Return the disaster survival classification page below word for word, from its title through its final line.

*SELECTED EXTRACT*.
- Opening Delimiter -

Disaster Survival Classification

October 25, 2016
Jocelyn Ong

Can we predict who will survive a disaster?

Introduction

This week we’re looking at a classification problem, and we’ll consider various classification models and how they compare to one another. In this week’s scenario:

You’re working as a data scientist with a research firm that specializes in emergency management. In advance of client work, you’ve been asked to create and train a logistic regression model that can show off the firm’s capabilities in disaster analysis.

How would this be useful to an emergency management firm? Maybe it can be used to predict the probability of survival in a disaster for efficient resource allocation (very contentious discussion here - we’ll not go into that), or maybe it can be used as an after-the-fact review, to see if there were any factors that affected the survival rate.

About the dataset

We’ll be working with the very well-used Titanic dataset. We were told to pull the data from the General Assembly database using SQL, but if you’d like to work with the dataset on your own, it is also available on Kaggle.

We pulled the data using the iPython-sql magic and psycopg. You can view the documentation and installation instructions here and here.

Data dictionary

Column	Type	Description
PassengerID	Integer	Numerical identifier for each passenger
Survived	Binary (Integer)	Whether the passenger survived (0 = No; 1 = Yes)
Pclass	Categorical (Integer)	Passenger Class (1 = 1st; 2 = 2nd; 3 = 3rd); Pclass is a proxy for socio-economic status (1st ~ Upper; 2nd ~ Middle; 3rd ~ Lower)
Name	String	Passenger name
Sex	Binary (String)	Sex (male; female)
Age	Float	Passenger age in years Fractional if age less than one, xx.5 if estimated
SibSp	Integer	Number of siblings/ spouses aboard (Brother, sister, stepbrother, or stepsister; husband or wife)
Parch	Integer	Number of parents/ children aboard (Mother or father, son, daughter, stepson or stepdaughter)
Ticket	String	Ticket Number
Fare	Float	Amount paid for ticket
Cabin	String	Cabin number
Embarked	Categorical (String)	Port of embarkation (C = Cherbourg; Q = Queenstown; S = Southampton)

The above information is obtained from Kaggle and formatted for presentation purposes.

- Closing Delimiter -

*COLLECTED MATERIAL*.
- Opening Delimiter -

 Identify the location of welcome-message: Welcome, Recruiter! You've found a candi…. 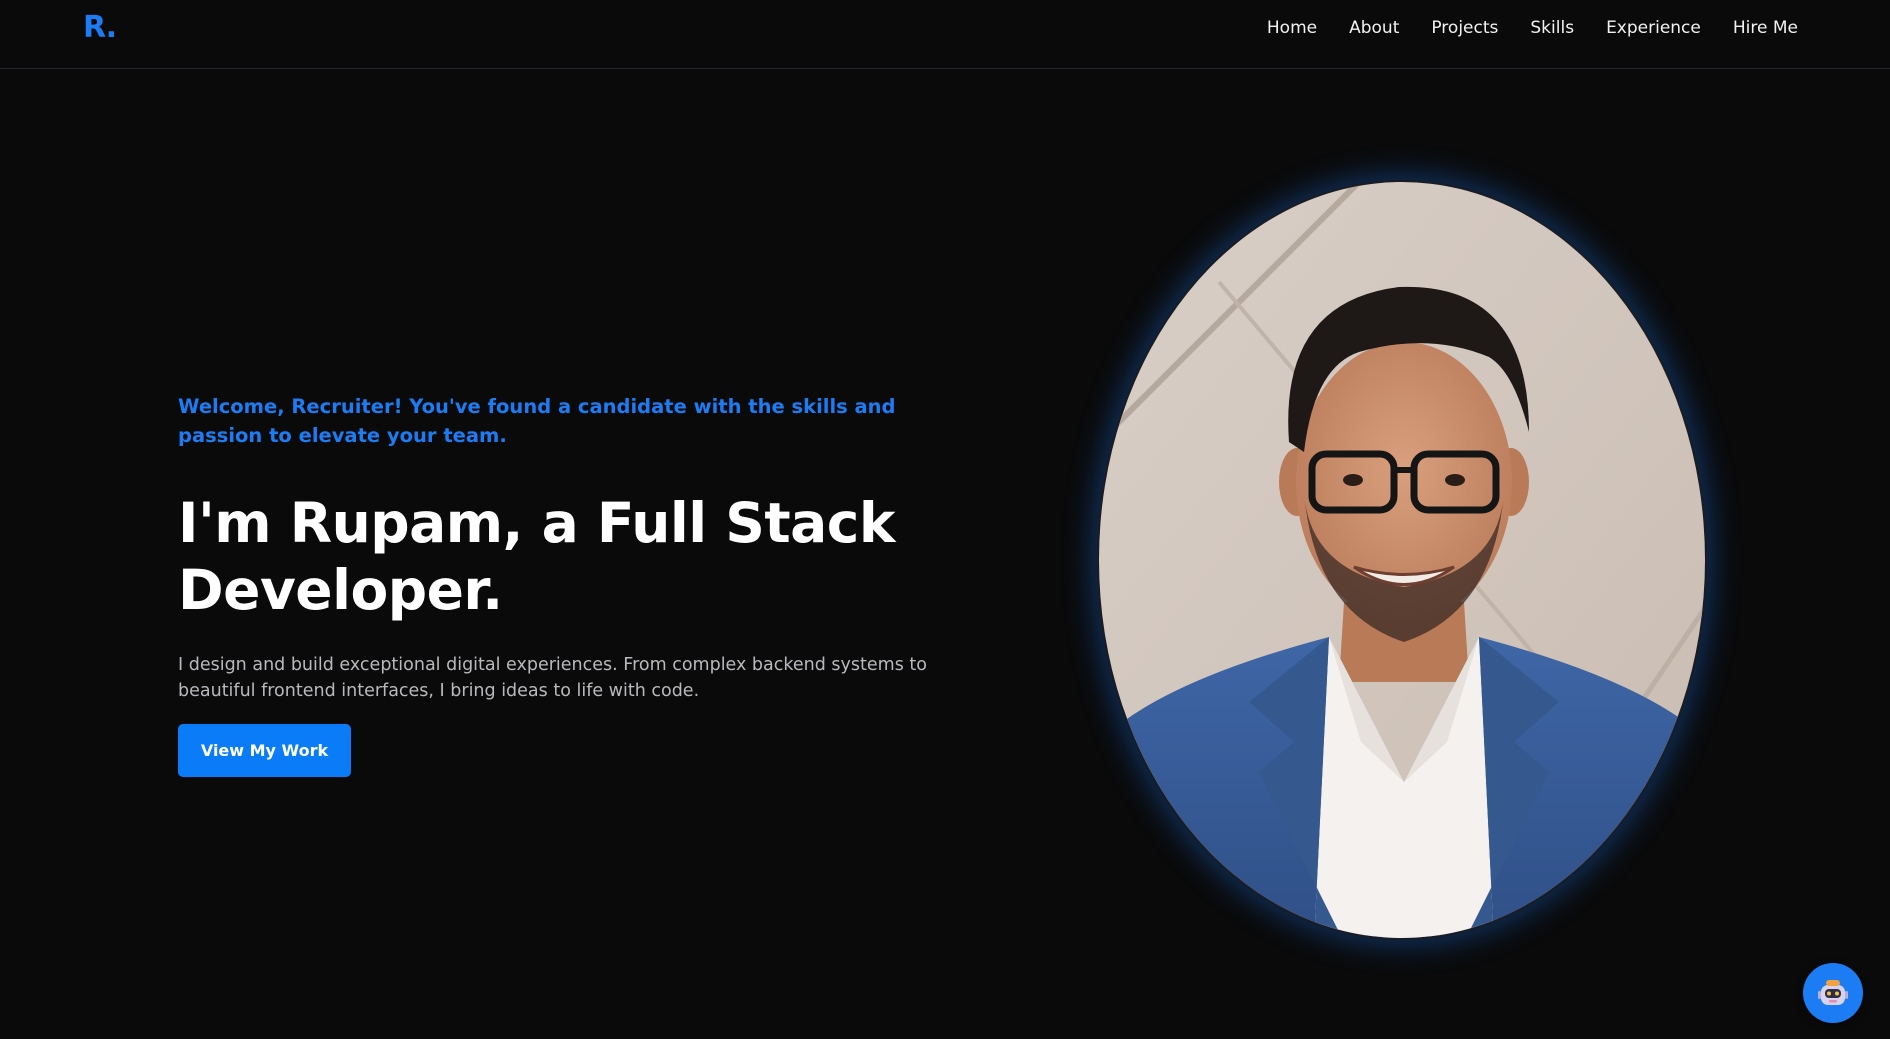
(537, 421).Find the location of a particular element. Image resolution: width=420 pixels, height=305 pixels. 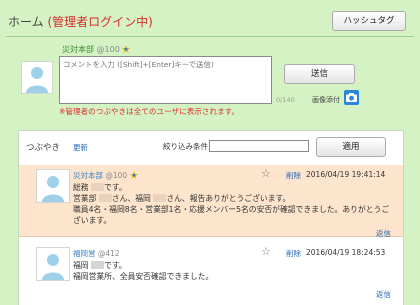

post-author-name: 福岡営 is located at coordinates (84, 254).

- Closing Delimiter -

*FINAL ANSWER*.
Disaster Survival Classification

October 25, 2016
Jocelyn Ong

Can we predict who will survive a disaster?

Introduction

This week we’re looking at a classification problem, and we’ll consider various classification models and how they compare to one another. In this week’s scenario:

You’re working as a data scientist with a research firm that specializes in emergency management. In advance of client work, you’ve been asked to create and train a logistic regression model that can show off the firm’s capabilities in disaster analysis.

How would this be useful to an emergency management firm? Maybe it can be used to predict the probability of survival in a disaster for efficient resource allocation (very contentious discussion here - we’ll not go into that), or maybe it can be used as an after-the-fact review, to see if there were any factors that affected the survival rate.

About the dataset

We’ll be working with the very well-used Titanic dataset. We were told to pull the data from the General Assembly database using SQL, but if you’d like to work with the dataset on your own, it is also available on Kaggle.

We pulled the data using the iPython-sql magic and psycopg. You can view the documentation and installation instructions here and here.

Data dictionary

Column	Type	Description
PassengerID	Integer	Numerical identifier for each passenger
Survived	Binary (Integer)	Whether the passenger survived (0 = No; 1 = Yes)
Pclass	Categorical (Integer)	Passenger Class (1 = 1st; 2 = 2nd; 3 = 3rd); Pclass is a proxy for socio-economic status (1st ~ Upper; 2nd ~ Middle; 3rd ~ Lower)
Name	String	Passenger name
Sex	Binary (String)	Sex (male; female)
Age	Float	Passenger age in years Fractional if age less than one, xx.5 if estimated
SibSp	Integer	Number of siblings/ spouses aboard (Brother, sister, stepbrother, or stepsister; husband or wife)
Parch	Integer	Number of parents/ children aboard (Mother or father, son, daughter, stepson or stepdaughter)
Ticket	String	Ticket Number
Fare	Float	Amount paid for ticket
Cabin	String	Cabin number
Embarked	Categorical (String)	Port of embarkation (C = Cherbourg; Q = Queenstown; S = Southampton)

The above information is obtained from Kaggle and formatted for presentation purposes.